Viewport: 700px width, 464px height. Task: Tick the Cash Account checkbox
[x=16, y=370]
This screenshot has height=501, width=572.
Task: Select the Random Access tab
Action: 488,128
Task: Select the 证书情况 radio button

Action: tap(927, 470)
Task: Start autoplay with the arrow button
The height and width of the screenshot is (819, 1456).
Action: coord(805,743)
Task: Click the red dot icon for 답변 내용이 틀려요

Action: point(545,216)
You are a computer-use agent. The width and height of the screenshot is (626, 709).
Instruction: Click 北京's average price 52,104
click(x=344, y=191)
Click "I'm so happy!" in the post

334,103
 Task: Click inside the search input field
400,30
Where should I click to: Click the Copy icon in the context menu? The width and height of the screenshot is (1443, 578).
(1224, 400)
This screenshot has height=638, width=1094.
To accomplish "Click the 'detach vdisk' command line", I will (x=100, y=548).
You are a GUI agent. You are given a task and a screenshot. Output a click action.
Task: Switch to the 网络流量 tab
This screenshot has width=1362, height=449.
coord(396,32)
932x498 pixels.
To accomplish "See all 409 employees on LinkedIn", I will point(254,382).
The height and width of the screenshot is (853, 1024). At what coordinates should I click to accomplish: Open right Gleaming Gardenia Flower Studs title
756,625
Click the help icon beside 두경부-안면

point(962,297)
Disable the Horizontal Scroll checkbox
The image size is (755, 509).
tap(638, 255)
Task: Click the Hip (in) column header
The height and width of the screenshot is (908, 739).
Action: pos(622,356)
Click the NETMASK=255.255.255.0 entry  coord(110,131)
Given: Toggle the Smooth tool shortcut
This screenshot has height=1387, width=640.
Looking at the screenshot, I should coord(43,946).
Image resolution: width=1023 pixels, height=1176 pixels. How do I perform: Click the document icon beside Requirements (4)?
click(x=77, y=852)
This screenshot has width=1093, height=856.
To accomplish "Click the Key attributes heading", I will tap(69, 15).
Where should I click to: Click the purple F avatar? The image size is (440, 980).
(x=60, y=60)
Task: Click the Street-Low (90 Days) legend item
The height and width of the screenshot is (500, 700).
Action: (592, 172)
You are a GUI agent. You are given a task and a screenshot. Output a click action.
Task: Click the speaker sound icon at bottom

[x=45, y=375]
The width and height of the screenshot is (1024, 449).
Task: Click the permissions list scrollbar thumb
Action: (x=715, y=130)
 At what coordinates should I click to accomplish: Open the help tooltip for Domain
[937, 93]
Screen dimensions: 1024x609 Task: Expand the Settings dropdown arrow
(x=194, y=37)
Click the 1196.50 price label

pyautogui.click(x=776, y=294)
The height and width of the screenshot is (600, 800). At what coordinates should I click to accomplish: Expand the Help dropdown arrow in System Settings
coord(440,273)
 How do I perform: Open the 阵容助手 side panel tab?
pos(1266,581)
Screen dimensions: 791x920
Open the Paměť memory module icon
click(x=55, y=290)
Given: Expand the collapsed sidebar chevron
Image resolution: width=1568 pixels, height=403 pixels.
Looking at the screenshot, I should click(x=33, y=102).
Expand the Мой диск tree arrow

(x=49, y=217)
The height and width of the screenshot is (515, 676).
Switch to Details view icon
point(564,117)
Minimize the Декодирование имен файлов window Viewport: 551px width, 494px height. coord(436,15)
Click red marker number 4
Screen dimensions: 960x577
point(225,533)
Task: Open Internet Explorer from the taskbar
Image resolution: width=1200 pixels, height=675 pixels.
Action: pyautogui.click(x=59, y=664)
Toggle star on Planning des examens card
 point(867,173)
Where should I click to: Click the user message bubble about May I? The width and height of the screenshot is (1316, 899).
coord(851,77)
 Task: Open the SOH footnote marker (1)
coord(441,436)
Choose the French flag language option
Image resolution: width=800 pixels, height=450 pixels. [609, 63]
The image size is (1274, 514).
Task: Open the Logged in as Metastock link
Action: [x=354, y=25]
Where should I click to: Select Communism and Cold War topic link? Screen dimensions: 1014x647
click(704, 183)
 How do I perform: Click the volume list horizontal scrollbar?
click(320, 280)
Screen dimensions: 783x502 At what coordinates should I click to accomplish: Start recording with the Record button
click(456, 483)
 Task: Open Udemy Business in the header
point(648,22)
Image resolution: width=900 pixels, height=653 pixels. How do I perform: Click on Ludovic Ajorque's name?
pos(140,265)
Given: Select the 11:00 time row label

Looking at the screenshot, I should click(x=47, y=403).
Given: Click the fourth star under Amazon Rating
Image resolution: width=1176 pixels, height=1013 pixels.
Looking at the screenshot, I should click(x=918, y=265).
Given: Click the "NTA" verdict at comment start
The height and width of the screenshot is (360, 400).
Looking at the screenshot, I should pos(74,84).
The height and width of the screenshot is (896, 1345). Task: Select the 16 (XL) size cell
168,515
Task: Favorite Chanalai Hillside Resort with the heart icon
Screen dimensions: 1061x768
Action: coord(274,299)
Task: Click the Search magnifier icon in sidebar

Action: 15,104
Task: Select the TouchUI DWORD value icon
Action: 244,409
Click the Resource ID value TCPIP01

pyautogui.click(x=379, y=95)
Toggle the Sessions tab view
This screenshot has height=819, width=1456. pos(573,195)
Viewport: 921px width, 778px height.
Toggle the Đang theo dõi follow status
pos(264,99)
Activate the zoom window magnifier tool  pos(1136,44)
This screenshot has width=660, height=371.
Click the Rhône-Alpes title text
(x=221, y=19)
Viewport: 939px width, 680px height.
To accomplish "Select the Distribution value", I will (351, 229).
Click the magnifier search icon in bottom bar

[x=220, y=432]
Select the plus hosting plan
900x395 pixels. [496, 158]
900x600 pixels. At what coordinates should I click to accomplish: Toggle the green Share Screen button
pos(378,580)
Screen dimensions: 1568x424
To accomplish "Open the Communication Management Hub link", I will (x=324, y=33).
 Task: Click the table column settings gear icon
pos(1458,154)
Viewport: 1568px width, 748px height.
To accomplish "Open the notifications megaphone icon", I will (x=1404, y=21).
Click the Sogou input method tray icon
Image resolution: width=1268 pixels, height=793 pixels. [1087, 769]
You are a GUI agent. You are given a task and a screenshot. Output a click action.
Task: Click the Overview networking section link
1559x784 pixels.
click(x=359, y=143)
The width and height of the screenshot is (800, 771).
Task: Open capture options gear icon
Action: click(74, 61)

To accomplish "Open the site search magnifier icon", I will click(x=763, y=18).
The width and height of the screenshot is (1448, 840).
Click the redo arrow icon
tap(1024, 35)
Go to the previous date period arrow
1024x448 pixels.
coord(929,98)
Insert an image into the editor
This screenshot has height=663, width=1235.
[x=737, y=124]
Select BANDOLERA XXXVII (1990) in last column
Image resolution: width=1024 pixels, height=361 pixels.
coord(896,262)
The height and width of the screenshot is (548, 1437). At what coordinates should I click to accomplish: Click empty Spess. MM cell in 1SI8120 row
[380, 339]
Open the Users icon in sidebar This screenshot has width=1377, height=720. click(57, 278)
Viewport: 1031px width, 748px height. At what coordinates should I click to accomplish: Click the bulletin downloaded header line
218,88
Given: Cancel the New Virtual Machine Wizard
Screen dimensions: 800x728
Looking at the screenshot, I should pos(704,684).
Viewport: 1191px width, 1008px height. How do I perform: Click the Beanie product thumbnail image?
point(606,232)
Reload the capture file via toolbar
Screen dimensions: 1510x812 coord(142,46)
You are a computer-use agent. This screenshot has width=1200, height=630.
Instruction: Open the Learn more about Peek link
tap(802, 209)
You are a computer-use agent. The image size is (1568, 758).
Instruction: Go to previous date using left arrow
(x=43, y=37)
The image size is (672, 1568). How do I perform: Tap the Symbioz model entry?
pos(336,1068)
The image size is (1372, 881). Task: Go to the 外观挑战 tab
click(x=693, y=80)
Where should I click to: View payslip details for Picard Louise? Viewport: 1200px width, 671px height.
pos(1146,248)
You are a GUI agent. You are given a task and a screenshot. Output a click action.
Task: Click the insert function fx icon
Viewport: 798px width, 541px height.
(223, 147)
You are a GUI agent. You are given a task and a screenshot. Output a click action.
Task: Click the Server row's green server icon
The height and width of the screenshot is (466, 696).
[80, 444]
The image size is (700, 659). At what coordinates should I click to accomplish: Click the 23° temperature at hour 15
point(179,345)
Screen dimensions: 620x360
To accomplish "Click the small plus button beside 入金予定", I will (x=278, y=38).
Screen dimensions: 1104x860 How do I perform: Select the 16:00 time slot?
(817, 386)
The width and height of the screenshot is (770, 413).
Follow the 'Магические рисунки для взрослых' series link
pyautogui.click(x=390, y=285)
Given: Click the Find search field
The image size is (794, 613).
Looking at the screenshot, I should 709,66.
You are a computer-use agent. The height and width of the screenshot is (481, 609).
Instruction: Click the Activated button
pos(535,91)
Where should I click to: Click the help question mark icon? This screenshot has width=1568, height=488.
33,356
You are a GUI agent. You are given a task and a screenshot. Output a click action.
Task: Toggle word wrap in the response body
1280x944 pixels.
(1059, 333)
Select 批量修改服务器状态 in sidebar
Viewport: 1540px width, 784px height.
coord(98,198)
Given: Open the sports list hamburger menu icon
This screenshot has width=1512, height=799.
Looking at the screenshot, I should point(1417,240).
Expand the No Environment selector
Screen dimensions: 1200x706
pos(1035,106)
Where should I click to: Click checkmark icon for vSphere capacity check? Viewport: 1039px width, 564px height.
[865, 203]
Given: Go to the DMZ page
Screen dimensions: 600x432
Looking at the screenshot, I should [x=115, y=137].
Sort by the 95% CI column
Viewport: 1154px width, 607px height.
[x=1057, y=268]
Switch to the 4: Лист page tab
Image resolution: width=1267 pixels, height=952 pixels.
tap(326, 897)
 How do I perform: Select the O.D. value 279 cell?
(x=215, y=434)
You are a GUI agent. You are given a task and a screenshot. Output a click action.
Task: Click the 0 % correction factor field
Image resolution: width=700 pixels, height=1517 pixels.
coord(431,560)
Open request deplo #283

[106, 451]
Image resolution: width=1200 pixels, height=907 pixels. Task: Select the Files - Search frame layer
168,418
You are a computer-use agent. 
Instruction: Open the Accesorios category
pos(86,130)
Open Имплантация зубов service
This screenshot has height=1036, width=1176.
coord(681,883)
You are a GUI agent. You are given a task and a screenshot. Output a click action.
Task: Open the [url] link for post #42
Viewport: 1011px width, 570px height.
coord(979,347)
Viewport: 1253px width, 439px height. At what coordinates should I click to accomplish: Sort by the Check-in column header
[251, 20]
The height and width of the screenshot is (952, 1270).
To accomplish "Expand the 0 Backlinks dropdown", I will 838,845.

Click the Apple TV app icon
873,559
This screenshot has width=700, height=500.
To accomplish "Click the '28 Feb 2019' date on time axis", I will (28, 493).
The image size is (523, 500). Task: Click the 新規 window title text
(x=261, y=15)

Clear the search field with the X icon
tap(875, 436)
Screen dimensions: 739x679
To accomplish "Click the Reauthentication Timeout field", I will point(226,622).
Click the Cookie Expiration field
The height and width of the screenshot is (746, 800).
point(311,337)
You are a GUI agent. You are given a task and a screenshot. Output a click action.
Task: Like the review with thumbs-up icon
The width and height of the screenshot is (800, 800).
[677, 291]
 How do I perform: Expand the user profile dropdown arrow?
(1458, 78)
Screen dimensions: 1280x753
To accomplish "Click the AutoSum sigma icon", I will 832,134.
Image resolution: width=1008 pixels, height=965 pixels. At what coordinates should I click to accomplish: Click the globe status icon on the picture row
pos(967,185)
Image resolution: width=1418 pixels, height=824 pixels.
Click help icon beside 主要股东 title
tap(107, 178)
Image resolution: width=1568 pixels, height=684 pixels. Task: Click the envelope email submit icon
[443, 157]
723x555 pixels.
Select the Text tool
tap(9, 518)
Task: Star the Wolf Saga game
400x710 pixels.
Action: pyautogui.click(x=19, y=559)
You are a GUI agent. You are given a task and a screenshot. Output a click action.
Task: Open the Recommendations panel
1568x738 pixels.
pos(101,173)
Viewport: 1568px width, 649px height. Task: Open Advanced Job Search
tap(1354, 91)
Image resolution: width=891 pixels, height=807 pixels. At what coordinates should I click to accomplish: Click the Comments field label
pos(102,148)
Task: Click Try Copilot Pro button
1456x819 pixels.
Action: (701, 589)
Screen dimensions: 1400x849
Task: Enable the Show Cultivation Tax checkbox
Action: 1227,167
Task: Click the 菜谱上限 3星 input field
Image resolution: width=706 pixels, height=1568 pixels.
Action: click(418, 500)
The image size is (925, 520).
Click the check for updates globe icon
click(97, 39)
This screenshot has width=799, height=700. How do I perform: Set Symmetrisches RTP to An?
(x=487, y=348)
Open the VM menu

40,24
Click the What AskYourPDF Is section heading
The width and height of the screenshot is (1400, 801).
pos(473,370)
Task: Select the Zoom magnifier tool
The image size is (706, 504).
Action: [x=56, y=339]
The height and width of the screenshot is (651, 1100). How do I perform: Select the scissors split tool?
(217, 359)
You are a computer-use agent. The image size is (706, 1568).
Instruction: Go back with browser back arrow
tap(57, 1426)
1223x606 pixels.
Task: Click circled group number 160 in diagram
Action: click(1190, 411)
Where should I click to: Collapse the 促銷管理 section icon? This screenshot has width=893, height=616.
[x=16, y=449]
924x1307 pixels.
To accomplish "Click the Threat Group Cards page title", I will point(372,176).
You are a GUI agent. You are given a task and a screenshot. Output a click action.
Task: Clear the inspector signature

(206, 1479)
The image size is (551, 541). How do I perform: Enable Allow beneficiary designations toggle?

§

-- Task requirements --
Would you count the lines in the entries that hold "page" and reply with only the count?

-- Your solution --
3